I always liked the stories of Akbar and Birbal. Akbar was one of the great Mughal emperors of ancient India and Birbal was an adviser in his court. The tales of Akbar and Birbal depict Birbal outsmarting his rival courtiers and sometimes even Akbar by using his wit and intelligence. More recently, Sharath Komarraju came up with his own rendition of one of the popular Akbar-Birbal stories in the form of a book titled ‘The Crows of Agra’. However, this version is different than the original story. In this adaptation, Birbal plays the role of a detective. As an ardent fan of Akbar-Birbal stories, I truly got excited when I got an offer to read and review this book. Birbal playing the role of a detective created a certain sort of anticipation in my mind. And, I am delighted to inform you that this book did not disappoint me. I enjoyed the story-line, as well as the way in which the story was portrayed.
The book under review is a typical murder mystery set in the formative years of Akbar. As mentioned above, Birbal plays the role of a sleuth here. With a tightly structured plot the book keeps you hooked till the end of the story. In fact, the book under review has all the components that you generally find in Agatha Christie’s close door murder mysteries. You will find an intriguing homicide with a number of suspects. In place of Hercule Poirot or Miss Marple, there is Birbal to solve the case. The needle of suspicions will move from one character to another, and finally the main culprit will be revealed at the end. While the ending of this book will not take the wind out of your sails, you will certainly not get disappointed. This is the beauty of this book. This book satisfies you, but in a different way. I am not going to reveal any part of the main story-line as it may act as a spoiler.
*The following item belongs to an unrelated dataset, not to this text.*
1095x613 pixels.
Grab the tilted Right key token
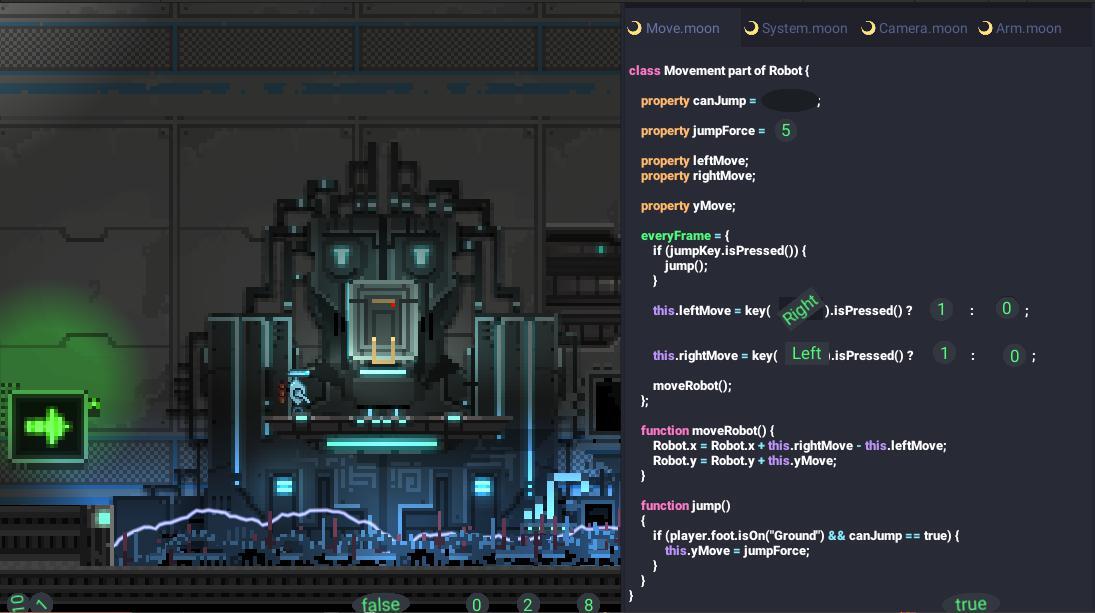800,309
Sketching of different characters in a book plays a very important role in the overall success of a book and Sharath has given enough attention to develop different characters in ‘The Crows of Agra’. Every character is not only unique, but also is well-drawn. These characters, in turn, help in the development of the plot in the book. The language in the book is simple but effective. The author has avoided the use of complicated words. However, there are some typos, which could have been avoided by passing the book through another phase of tight editing. The cover of the book is great. Blurb has also been done well.
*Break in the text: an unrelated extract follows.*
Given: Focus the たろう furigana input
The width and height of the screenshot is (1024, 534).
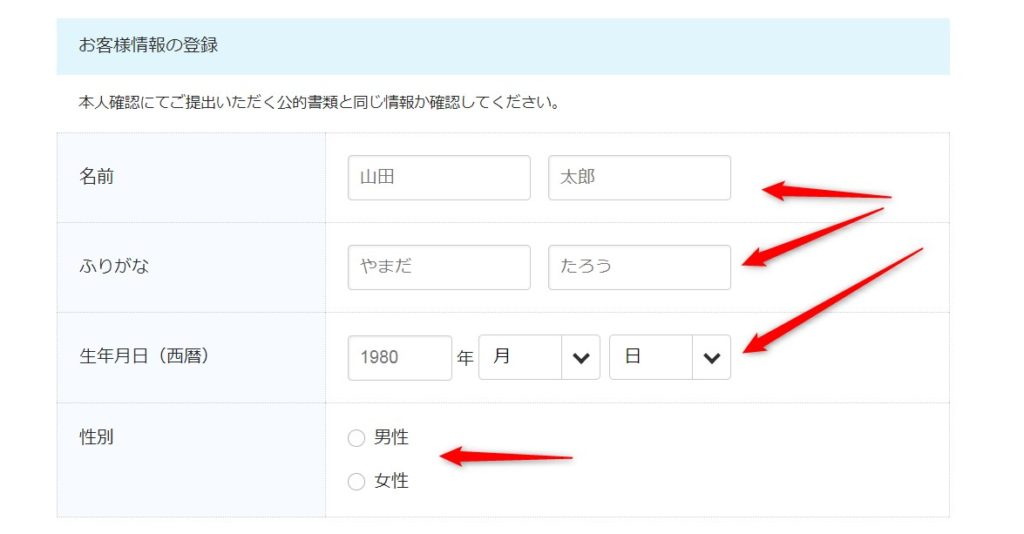Looking at the screenshot, I should (639, 267).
Some of the readers may get disappointed if they compare the events described in this book with actual historical events. Therefore, my advice to all of you will be to enjoy this book as a work of fiction only. In fact, the author of this book says the same forthright in the book and, therefore, should not be blamed for any historical inaccuracy visible in the book.
I really liked this book, and I do hope that more installments of Akbar-Birbal stories where Birbal is acting as a detective will come out in future.